Mediación diplomática: el oficio que nadie pidió
Aquí es donde la cosa se pone interesante. Sheinbaum no solo manda comida. También ofrece los oficios diplomáticos de México para mediar entre Washington y La Habana. «Depende de las partes que se pongan de acuerdo», dice la presidenta, como si fuera cosa de sentarse a platicar. Pero la realidad es más complicada: el embargo estadounidense a Cuba lleva más de 60 años y las tensiones no se resuelven con buena voluntad.

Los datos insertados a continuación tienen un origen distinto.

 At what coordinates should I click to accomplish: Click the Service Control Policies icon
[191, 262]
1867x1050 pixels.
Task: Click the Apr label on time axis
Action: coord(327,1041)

México intenta posicionarse como el hermano mayor que puede hablar con todos, pero la pregunta incómoda es: ¿realmente alguien le pidió que mediara?
La ayuda que no es excepción, es tradición
El gobierno mexicano se apura en aclarar que esto no es algo extraordinario. Según su propio comunicado, «nuestro país siempre ha brindado ayuda a los pueblos hermanos que lo necesitan». Y citan ejemplos recientes: incendios en California y Chile, inundaciones en Texas. Es la diplomacia de la solidaridad, pero con cálculo político. Porque mientras México ayuda a Cuba, también ayuda a estados estadounidenses. El mensaje es claro: podemos ser amigos de todos, incluso cuando esos «todos» no se llevan entre sí.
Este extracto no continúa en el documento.